Personal information
- Full name: Anthony Francis Lloyd
- Date of birth: 14 March 1984 (age 41)
- Place of birth: Taunton, England
- Height: 5 ft 7 in (1.70 m)
- Position: Defender

Team information
- Current team: North Ferriby United

Youth career
- 000?–2002: Huddersfield Town

Senior career*
- Years: Team / Apps / (Gls)
- 2002–2006: Huddersfield Town / 42 / (3)
- 2005–2006: → Torquay United (loan) / 9 / (0)
- 2006: Torquay United / 11 / (0)
- 2006–2007: York City / 30 / (0)
- 2007: Farsley Celtic / 3 / (0)
- 2007–2008: York City / 15 / (0)
- 2008–2011: Guiseley / ? / (?)
- 2010–2011: → Bradford Park Avenue (loan) / ? / (?)
- 2011: Stocksbridge Park Steels / ? / (?)
- 2011: North Ferriby United / 2 / (0)

= Anthony Lloyd =

English footballer (born 1984)

Anthony Francis Lloyd (born 14 March 1984) is an English former footballer who last played for North Ferriby United as a defender. He played over 60 games in the Football League for Huddersfield Town and Torquay United as well over 40 games for York City in the Conference Premier.

==Career==
Born in Taunton, Somerset, Lloyd began his career as a trainee with the Huddersfield Town youth system, signing a professional contract on 22 August 2003. Lloyd made his league debut on 27 September 2003 after starting in a 3–0 win at home to Leyton Orient. He was a member of the 2004 promotion side, playing in the play-off Final at the Millennium Stadium, Cardiff as Huddersfield beat Mansfield Town in a penalty shoot-out after a 0–0 draw after extra time. He finished the 2003–04 season, his first in the first team, with 36 appearances and three goals.

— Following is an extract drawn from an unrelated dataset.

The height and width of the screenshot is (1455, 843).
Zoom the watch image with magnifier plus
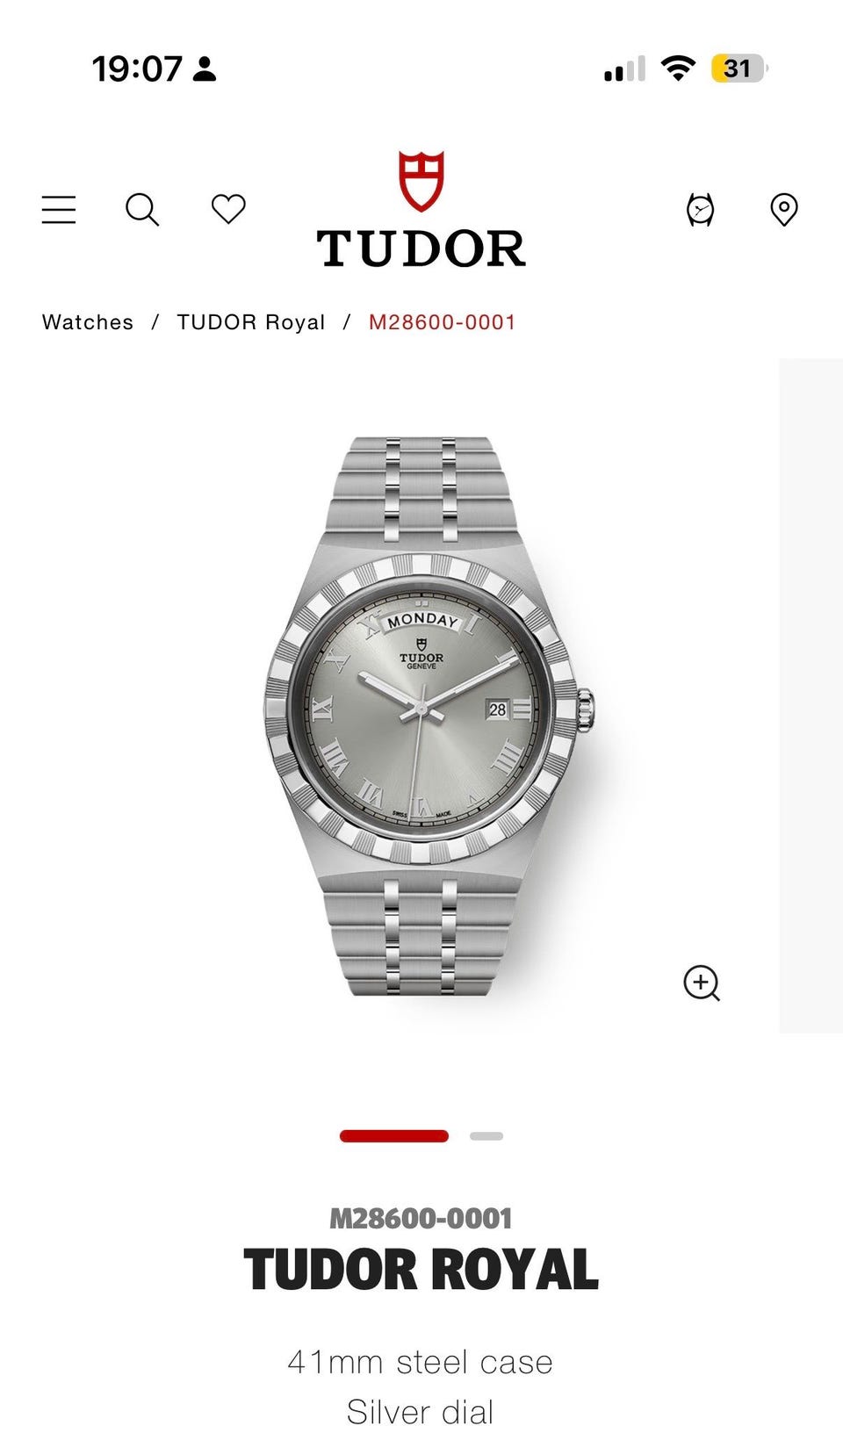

Lloyd joined Torquay United on a one-month loan on 2 November 2005, and this was extended for a second month later in November. He signed for Torquay permanently on 5 January 2006 on a contract until the end of the 2005–06 season. He played against Birmingham City for Torquay.

He joined Conference National club York City on 20 July 2006, after turning down a new contract with Torquay. He played in both legs of York's 2–1 defeat on aggregate Morecambe in the play-off semi-finals. He finished the 2006–07 season after making 35 appearances for York and the club announced on 16 May 2007 that he would be released when his contract expired on 30 June.

Following his release by York, Lloyd went on trial with Farsley Celtic and signed for the newly promoted Conference Premier side on 31 July. He was employed by the club on a short-term, part-time basis and worked in a warehouse. He rejoined York on 27 September after leaving Farsley. He scored his first goal for York in the FA Trophy first round away to Altrincham, in a 3–1 victory. He was released by York for a second time following the end of the 2007–08 season.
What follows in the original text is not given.